#### Requirement
Write the listing out again verbatim, leaving nothing out.

= Beginning of Section =

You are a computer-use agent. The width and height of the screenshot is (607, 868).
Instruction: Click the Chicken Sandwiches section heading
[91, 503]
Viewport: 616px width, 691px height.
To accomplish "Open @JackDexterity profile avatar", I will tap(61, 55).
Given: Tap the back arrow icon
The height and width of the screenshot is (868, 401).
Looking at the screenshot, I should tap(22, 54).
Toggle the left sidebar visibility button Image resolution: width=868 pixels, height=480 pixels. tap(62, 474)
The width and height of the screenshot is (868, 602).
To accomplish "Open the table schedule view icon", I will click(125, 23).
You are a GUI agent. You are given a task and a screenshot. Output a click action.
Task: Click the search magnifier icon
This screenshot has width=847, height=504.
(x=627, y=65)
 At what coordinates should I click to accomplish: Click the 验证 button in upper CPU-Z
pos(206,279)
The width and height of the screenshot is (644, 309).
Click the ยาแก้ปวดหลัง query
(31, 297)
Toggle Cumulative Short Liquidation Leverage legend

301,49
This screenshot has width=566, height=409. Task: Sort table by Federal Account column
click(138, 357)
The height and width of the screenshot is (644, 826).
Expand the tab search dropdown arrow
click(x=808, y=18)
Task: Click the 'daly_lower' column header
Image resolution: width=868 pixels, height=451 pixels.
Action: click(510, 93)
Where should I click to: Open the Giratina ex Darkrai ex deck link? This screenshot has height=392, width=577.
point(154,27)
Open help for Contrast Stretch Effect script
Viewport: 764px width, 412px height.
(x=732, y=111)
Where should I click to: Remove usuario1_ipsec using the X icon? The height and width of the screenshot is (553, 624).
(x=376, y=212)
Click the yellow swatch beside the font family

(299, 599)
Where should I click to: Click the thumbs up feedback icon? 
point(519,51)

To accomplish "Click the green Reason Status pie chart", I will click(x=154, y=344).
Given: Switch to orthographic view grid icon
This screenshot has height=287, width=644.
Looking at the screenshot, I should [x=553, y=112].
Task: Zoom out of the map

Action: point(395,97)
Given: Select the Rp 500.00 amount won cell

= End of Section =

#### Response area
You are a computer-use agent. The width and height of the screenshot is (607, 868).
Instruction: Click the Chicken Sandwiches section heading
[91, 503]
Viewport: 616px width, 691px height.
To accomplish "Open @JackDexterity profile avatar", I will tap(61, 55).
Given: Tap the back arrow icon
The height and width of the screenshot is (868, 401).
Looking at the screenshot, I should tap(22, 54).
Toggle the left sidebar visibility button Image resolution: width=868 pixels, height=480 pixels. tap(62, 474)
The width and height of the screenshot is (868, 602).
To accomplish "Open the table schedule view icon", I will click(125, 23).
You are a GUI agent. You are given a task and a screenshot. Output a click action.
Task: Click the search magnifier icon
This screenshot has width=847, height=504.
(x=627, y=65)
 At what coordinates should I click to accomplish: Click the 验证 button in upper CPU-Z
pos(206,279)
The width and height of the screenshot is (644, 309).
Click the ยาแก้ปวดหลัง query
(31, 297)
Toggle Cumulative Short Liquidation Leverage legend

301,49
This screenshot has width=566, height=409. Task: Sort table by Federal Account column
click(138, 357)
The height and width of the screenshot is (644, 826).
Expand the tab search dropdown arrow
click(x=808, y=18)
Task: Click the 'daly_lower' column header
Image resolution: width=868 pixels, height=451 pixels.
Action: click(510, 93)
Where should I click to: Open the Giratina ex Darkrai ex deck link? This screenshot has height=392, width=577.
point(154,27)
Open help for Contrast Stretch Effect script
Viewport: 764px width, 412px height.
(x=732, y=111)
Where should I click to: Remove usuario1_ipsec using the X icon? The height and width of the screenshot is (553, 624).
(x=376, y=212)
Click the yellow swatch beside the font family

(299, 599)
Where should I click to: Click the thumbs up feedback icon? 
point(519,51)

To accomplish "Click the green Reason Status pie chart", I will click(x=154, y=344).
Given: Switch to orthographic view grid icon
This screenshot has height=287, width=644.
Looking at the screenshot, I should [x=553, y=112].
Task: Zoom out of the map

Action: point(395,97)
Given: Select the Rp 500.00 amount won cell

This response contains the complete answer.